Relationships: Noctis Lucis Caelum & Ignis Scientia
Comments: 10
Kudos: 39





	The Prince's Advisor

**Author's Note:**

> This will eventually be the first chapter of a much longer story spanning many years in Ignis's life but you know what it's been rotting on my hard drive for like 2 years and not doing anyone but me any good there, so have some Ignis fic. (It does function as a standalone in the meanwhile. <3 )

**Prince Noctis 4, Ignis 6.**

—

They told him he was getting a brother. 

They told him all sorts of other things about it too, of course: that he would be very important, that it was a big responsibility, that it would make their family very proud, that he would work for the prince and the king. 

_The king._ That was scary. Ignis had met him once before and he didn’t know what to make of him. He‘d been expecting a much larger and more imposing man, maybe with a long fur cape and a giant crown of jewels like kings had in the stories, but he was just a man in a suit who didn’t look so terribly different from his parents except that everyone had to bow to him. They made sure Ignis knew how, too, and that he always called him ‘Your Majesty’ and said please and thank you, which you should always do anyway but it was especially important when it was the king. 
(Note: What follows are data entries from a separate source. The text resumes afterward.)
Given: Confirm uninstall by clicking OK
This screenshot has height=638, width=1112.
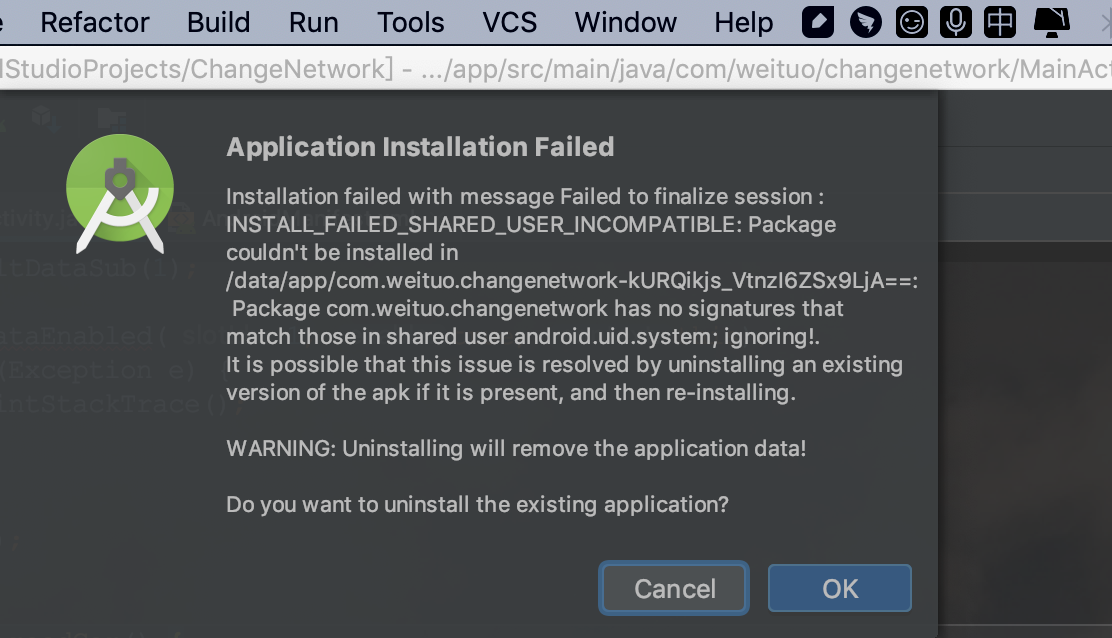Looking at the screenshot, I should 839,588.
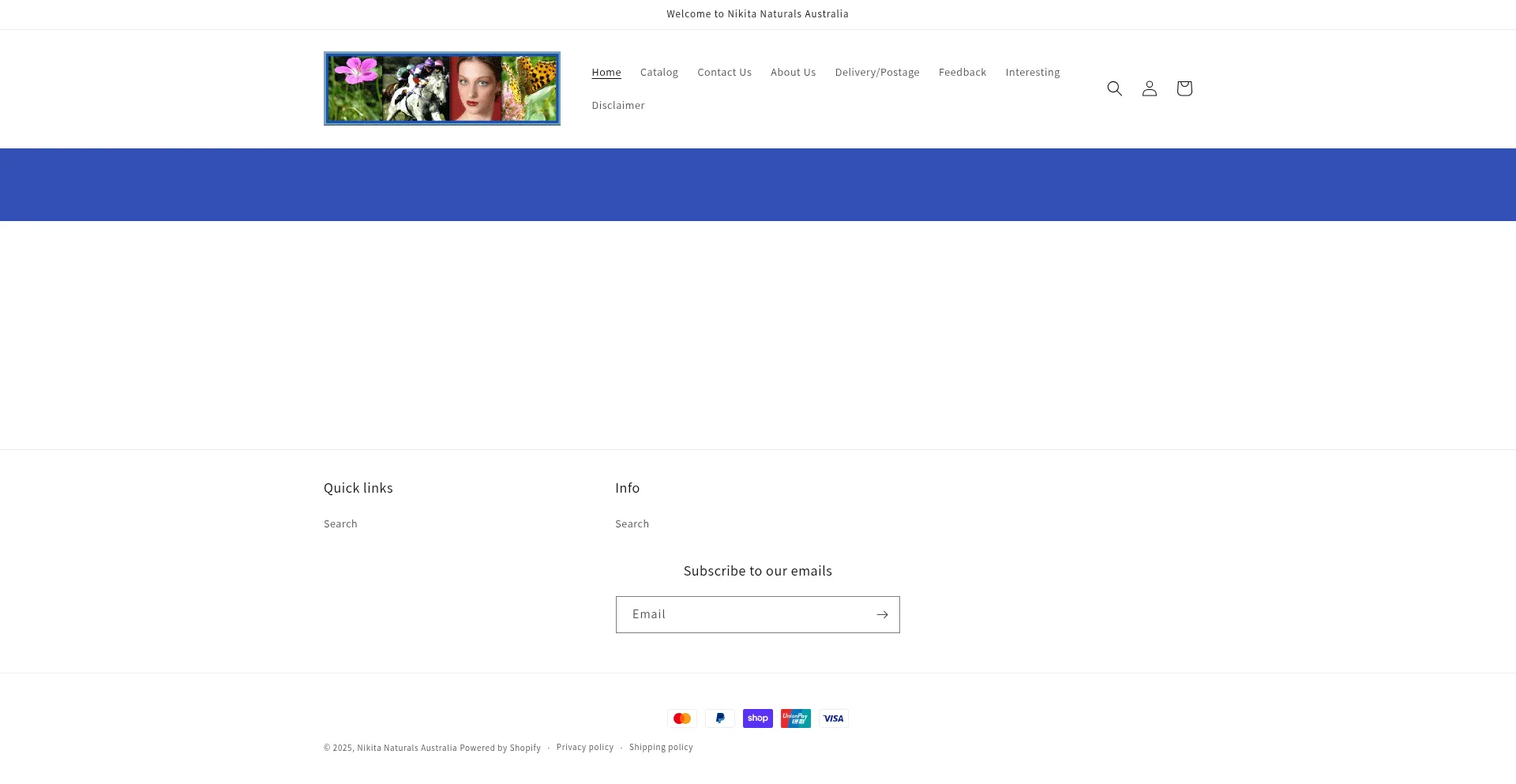Go to the Home menu item

606,72
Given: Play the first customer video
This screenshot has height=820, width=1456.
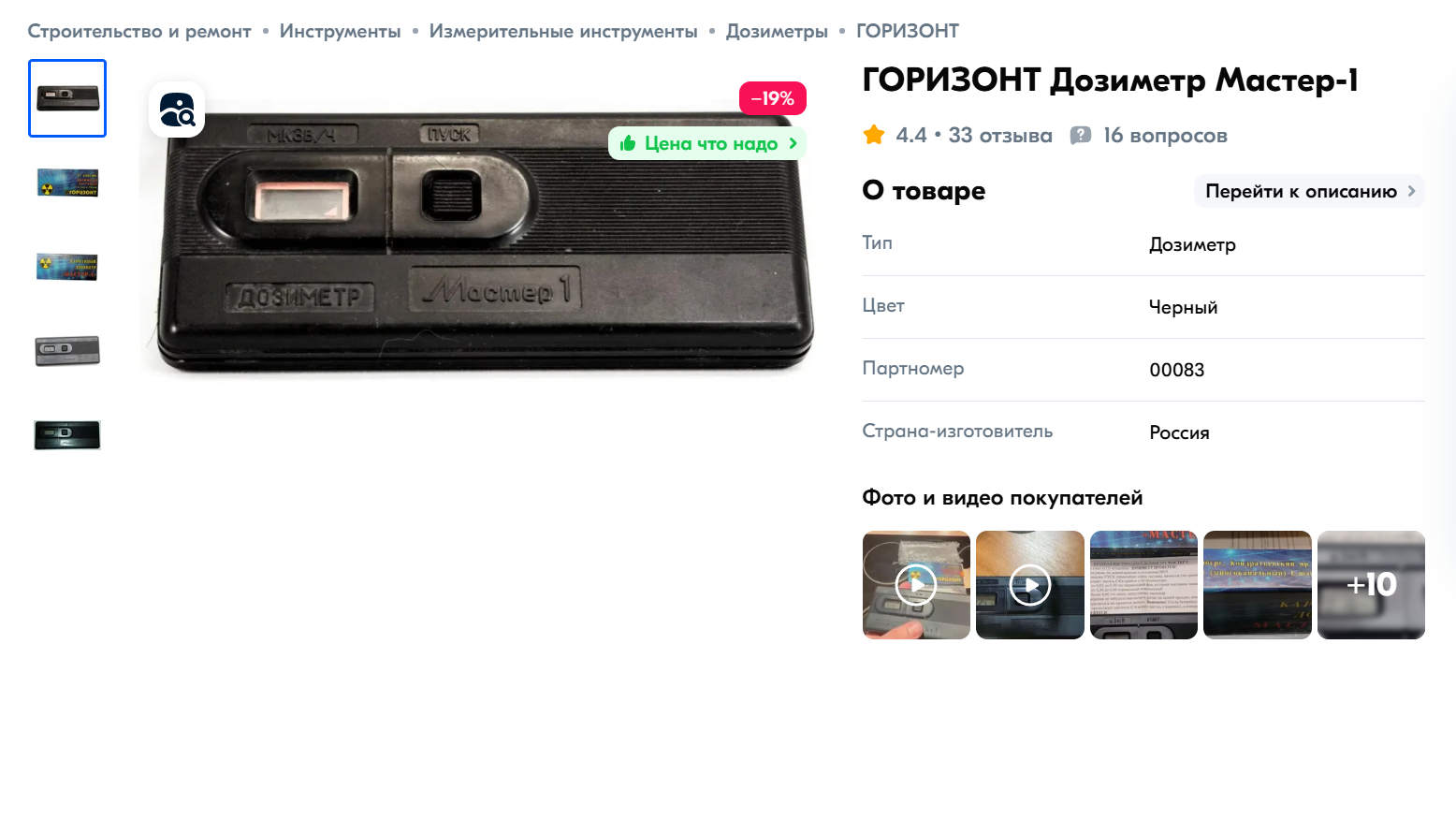Looking at the screenshot, I should pos(916,585).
He’d asked Ignis things like what kind of books he liked to read and whether he did well in school. That was the other thing that they told him would be different— if Ignis said yes, he would leave his school with all his classmates and go to school at the Citadel by himself, where he would have his own special teachers. He was almost all the way through first grade already, and he liked his friends and his teacher and he wasn’t sure he wanted to leave them, but he supposed as long as he still got to have recess and all the books that he liked, that’d would be all right. 

You will, they told him. You’ll have all the books you like and they’ll only be yours, and you’ll get to have recess with the prince. 

The _prince_. Playing with him. 

Isn’t the prince little? he had asked. 

Just a little younger than you, they had said, but you’ll get to be like a big brother to him. Wouldn’t you like to be a big brother, Ignis? I bet you’d be a good one. 

Oh, and he _did_. He wanted that very much. He had asked his parents for a little brother before but he was told that was up to the gods and not little boys. Something about Father’s health. He didn’t quite understand and his questions never seemed to get fully answered in that maddening way that grown-ups had of avoiding telling children things and thinking they won’t realize they’re being held out on. 

But now Ignis _could_ have a little brother, if only he said yes and agreed to leave behind his friends at school and his teacher Mistress Cotilly, who also made a point of telling him how proud he should be that the king had selected _him_ over all the other little boys to become the prince’s advisor. 

It was such a big and important decision... All the grown-ups were in a titter about it. And they were asking _him_ to make it. 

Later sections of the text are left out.